> [Directive]:
Render every line of the records below as a Markdown table with the columns Row and Line. Number the rows in order and leave out blank lines.
•••
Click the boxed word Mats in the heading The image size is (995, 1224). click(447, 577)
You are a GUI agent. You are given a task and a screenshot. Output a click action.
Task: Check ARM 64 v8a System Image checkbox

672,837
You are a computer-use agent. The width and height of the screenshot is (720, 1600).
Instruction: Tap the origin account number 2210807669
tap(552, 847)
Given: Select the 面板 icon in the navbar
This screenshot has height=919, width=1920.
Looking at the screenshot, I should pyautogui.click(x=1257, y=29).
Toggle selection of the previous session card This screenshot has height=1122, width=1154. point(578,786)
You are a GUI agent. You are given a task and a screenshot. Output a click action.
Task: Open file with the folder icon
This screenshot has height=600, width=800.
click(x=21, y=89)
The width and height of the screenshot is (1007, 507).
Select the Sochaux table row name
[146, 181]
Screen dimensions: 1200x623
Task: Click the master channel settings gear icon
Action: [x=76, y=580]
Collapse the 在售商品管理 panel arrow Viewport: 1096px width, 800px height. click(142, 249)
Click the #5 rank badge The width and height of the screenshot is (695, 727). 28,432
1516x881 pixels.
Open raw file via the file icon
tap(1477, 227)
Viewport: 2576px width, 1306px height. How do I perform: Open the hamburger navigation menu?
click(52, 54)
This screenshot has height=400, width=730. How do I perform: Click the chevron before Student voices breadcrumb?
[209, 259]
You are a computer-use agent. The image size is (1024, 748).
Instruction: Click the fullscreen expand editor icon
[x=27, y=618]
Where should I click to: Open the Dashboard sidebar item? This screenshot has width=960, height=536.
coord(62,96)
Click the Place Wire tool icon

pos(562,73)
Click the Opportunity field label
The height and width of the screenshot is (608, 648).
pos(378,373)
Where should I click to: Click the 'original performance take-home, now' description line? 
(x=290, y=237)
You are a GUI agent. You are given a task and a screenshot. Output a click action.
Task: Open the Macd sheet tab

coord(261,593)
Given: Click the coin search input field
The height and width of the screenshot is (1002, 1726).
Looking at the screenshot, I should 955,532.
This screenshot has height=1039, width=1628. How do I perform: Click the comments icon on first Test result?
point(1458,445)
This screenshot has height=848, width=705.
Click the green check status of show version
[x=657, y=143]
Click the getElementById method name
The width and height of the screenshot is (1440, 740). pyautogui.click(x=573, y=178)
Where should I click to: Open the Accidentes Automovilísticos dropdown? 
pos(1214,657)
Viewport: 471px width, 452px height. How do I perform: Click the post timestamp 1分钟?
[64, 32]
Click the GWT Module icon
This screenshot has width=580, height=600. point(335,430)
•••
> [Exercise response]:
| Row | Line |
|---|---|
| 1 | Click the boxed word Mats in the heading The image size is (995, 1224). click(447, 577) |
| 2 | You are a GUI agent. You are given a task and a screenshot. Output a click action. |
| 3 | Task: Check ARM 64 v8a System Image checkbox |
| 4 | 672,837 |
| 5 | You are a computer-use agent. The width and height of the screenshot is (720, 1600). |
| 6 | Instruction: Tap the origin account number 2210807669 |
| 7 | tap(552, 847) |
| 8 | Given: Select the 面板 icon in the navbar |
| 9 | This screenshot has height=919, width=1920. |
| 10 | Looking at the screenshot, I should pyautogui.click(x=1257, y=29). |
| 11 | Toggle selection of the previous session card This screenshot has height=1122, width=1154. point(578,786) |
| 12 | You are a GUI agent. You are given a task and a screenshot. Output a click action. |
| 13 | Task: Open file with the folder icon |
| 14 | This screenshot has height=600, width=800. |
| 15 | click(x=21, y=89) |
| 16 | The width and height of the screenshot is (1007, 507). |
| 17 | Select the Sochaux table row name |
| 18 | [146, 181] |
| 19 | Screen dimensions: 1200x623 |
| 20 | Task: Click the master channel settings gear icon |
| 21 | Action: [x=76, y=580] |
| 22 | Collapse the 在售商品管理 panel arrow Viewport: 1096px width, 800px height. click(142, 249) |
| 23 | Click the #5 rank badge The width and height of the screenshot is (695, 727). 28,432 |
| 24 | 1516x881 pixels. |
| 25 | Open raw file via the file icon |
| 26 | tap(1477, 227) |
| 27 | Viewport: 2576px width, 1306px height. How do I perform: Open the hamburger navigation menu? |
| 28 | click(52, 54) |
| 29 | This screenshot has height=400, width=730. How do I perform: Click the chevron before Student voices breadcrumb? |
| 30 | [209, 259] |
| 31 | You are a computer-use agent. The image size is (1024, 748). |
| 32 | Instruction: Click the fullscreen expand editor icon |
| 33 | [x=27, y=618] |
| 34 | Where should I click to: Open the Dashboard sidebar item? This screenshot has width=960, height=536. |
| 35 | coord(62,96) |
| 36 | Click the Place Wire tool icon |
| 37 | pos(562,73) |
| 38 | Click the Opportunity field label |
| 39 | The height and width of the screenshot is (608, 648). |
| 40 | pos(378,373) |
| 41 | Where should I click to: Click the 'original performance take-home, now' description line?  |
| 42 | (x=290, y=237) |
| 43 | You are a GUI agent. You are given a task and a screenshot. Output a click action. |
| 44 | Task: Open the Macd sheet tab |
| 45 | coord(261,593) |
| 46 | Given: Click the coin search input field |
| 47 | The height and width of the screenshot is (1002, 1726). |
| 48 | Looking at the screenshot, I should 955,532. |
| 49 | This screenshot has height=1039, width=1628. How do I perform: Click the comments icon on first Test result? |
| 50 | point(1458,445) |
| 51 | This screenshot has height=848, width=705. |
| 52 | Click the green check status of show version |
| 53 | [x=657, y=143] |
| 54 | Click the getElementById method name |
| 55 | The width and height of the screenshot is (1440, 740). pyautogui.click(x=573, y=178) |
| 56 | Where should I click to: Open the Accidentes Automovilísticos dropdown?  |
| 57 | pos(1214,657) |
| 58 | Viewport: 471px width, 452px height. How do I perform: Click the post timestamp 1分钟? |
| 59 | [64, 32] |
| 60 | Click the GWT Module icon |
| 61 | This screenshot has width=580, height=600. point(335,430) |